GitHub Actions / CI pipelines

GitHub uses Server-Sent Events to stream build logs and workflow status updates in real-time. When you view a running GitHub Actions workflow, an SSE connection pushes new log lines as they are generated. This is unidirectional (server to client) and fits SSE perfectly.

Trade-off: SSE is simpler to implement and scale than WebSockets for this use case, since log streaming is purely server-to-client. The trade-off is that SSE does not support binary data, so log content must be text.

Discord

Discord handles millions of concurrent WebSocket connections using a custom gateway written in Rust. Each gateway server manages thousands of connections and communicates with backend services via a message broker. Discord uses heartbeating (ping/pong) to detect dead connections and implements session resumption so clients can reconnect without missing messages.

Trade-off: Discord invested heavily in custom infrastructure (Rust gateway, session resumption, connection management) to achieve sub-second message delivery at massive scale. This engineering investment is justified by their real-time chat and voice use case.

Quick Interview Phrases

Key terms to use in your answer

full-duplex communication
HTTP Upgrade handshake
sticky sessions
heartbeat/ping-pong
connection fan-out
pub/sub for scaling WebSockets

Common Interview Questions

Questions you might be asked about this topic

Sticky sessions via load balancer, pub/sub (Redis) for cross-server messaging, separate connection manager from business logic, horizontal scaling with consistent hashing, heartbeats for cleanup.

Interview Tips

How to discuss this topic effectively

1

Always justify your real-time technique choice. Do not just say 'I will use WebSockets.' Say 'I will use WebSockets because this chat system requires bidirectional communication with low latency. SSE would not work because the client also needs to send messages in real-time.'

2

When designing a WebSocket-based system, immediately address the scaling challenge: 'Since WebSocket connections are stateful, I need a message broker (Redis Pub/Sub) for cross-server message delivery, and I will use sticky sessions at the load balancer level.'

3

Mention the fallback strategy. 'If WebSockets are blocked by a corporate firewall, the client falls back to long polling.' This shows you think about real-world deployment constraints.

4

For notification systems, SSE is often the better choice over WebSockets. Notifications flow server-to-client, and SSE has built-in reconnection with event replay. Mentioning this shows nuanced understanding.

5

Know the connection limits: a single server can handle ~100K-1M WebSocket connections (depending on memory and message frequency). If the interviewer asks about 10M concurrent users, you need multiple gateway servers with a pub/sub layer.

6

Always handle the offline case: 'Messages sent to offline users are stored in a message queue. When the user reconnects, missed messages are replayed from the queue.'

Common Mistakes

Pitfalls to avoid in interviews

Using WebSockets for everything that needs 'real-time' updates

Many 'real-time' features only need server-to-client push (notifications, live feeds, progress updates). SSE is simpler, has built-in reconnection, and scales more easily than WebSockets. Reserve WebSockets for truly bidirectional use cases like chat and gaming.

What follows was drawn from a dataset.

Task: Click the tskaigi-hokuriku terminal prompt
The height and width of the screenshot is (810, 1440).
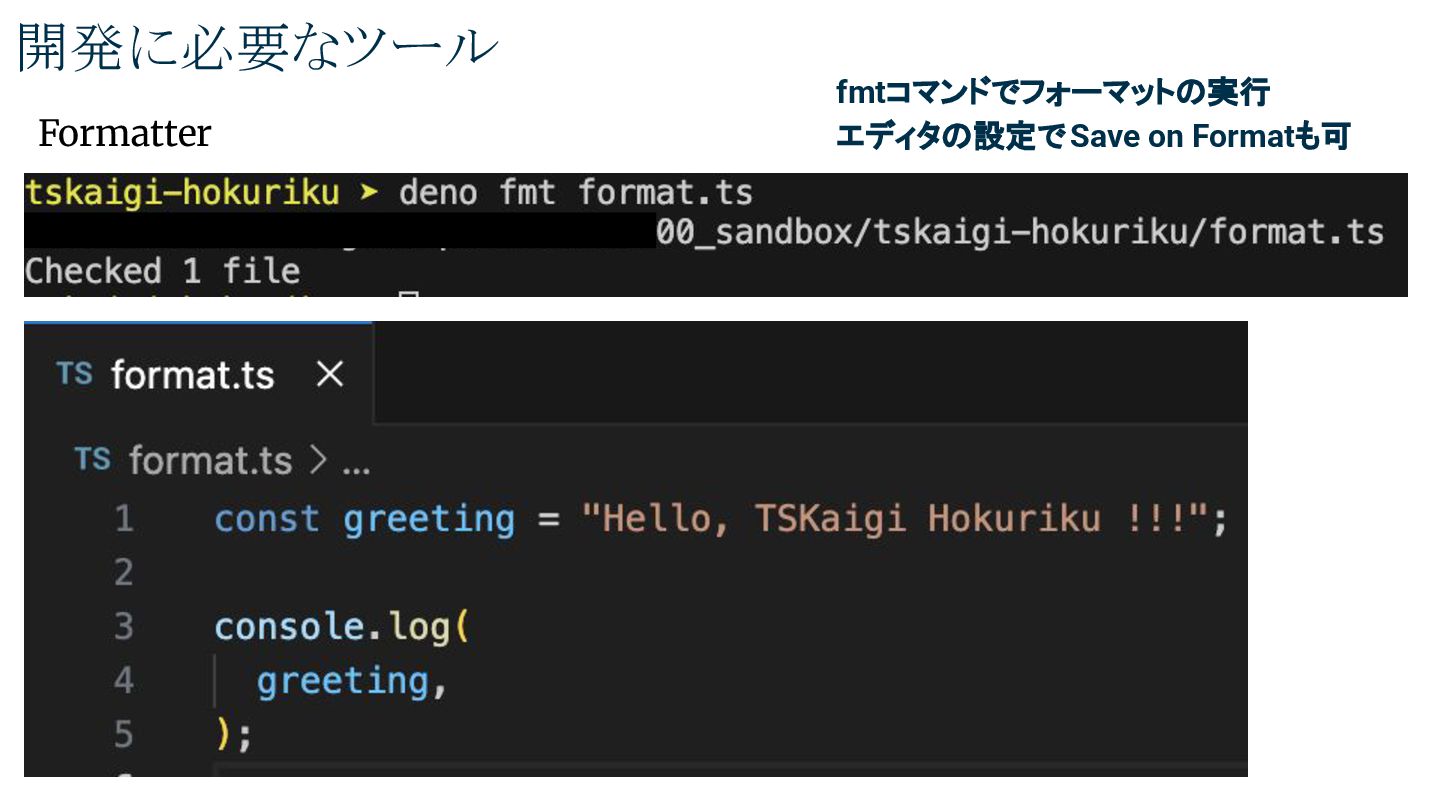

Ignoring the statefulness of WebSocket connections when discussing scaling

WebSocket connections are stateful - each client is connected to a specific server. This means you cannot simply add more servers behind a stateless load balancer. You need sticky sessions, a connection registry, and a message broker for cross-server communication.

Forgetting to handle reconnection and missed messages

Connections drop. Networks fail. Servers restart. Your design must handle reconnection gracefully: implement exponential backoff with jitter, store messages for offline users, and use message IDs or timestamps to replay missed events.

Assuming the load balancer will 'just work' with WebSockets

Standard HTTP load balancers (layer 7) may not correctly handle the WebSocket upgrade handshake. You need either a layer 4 (TCP) load balancer or a layer 7 load balancer specifically configured for WebSocket support (e.g., AWS ALB supports WebSockets natively).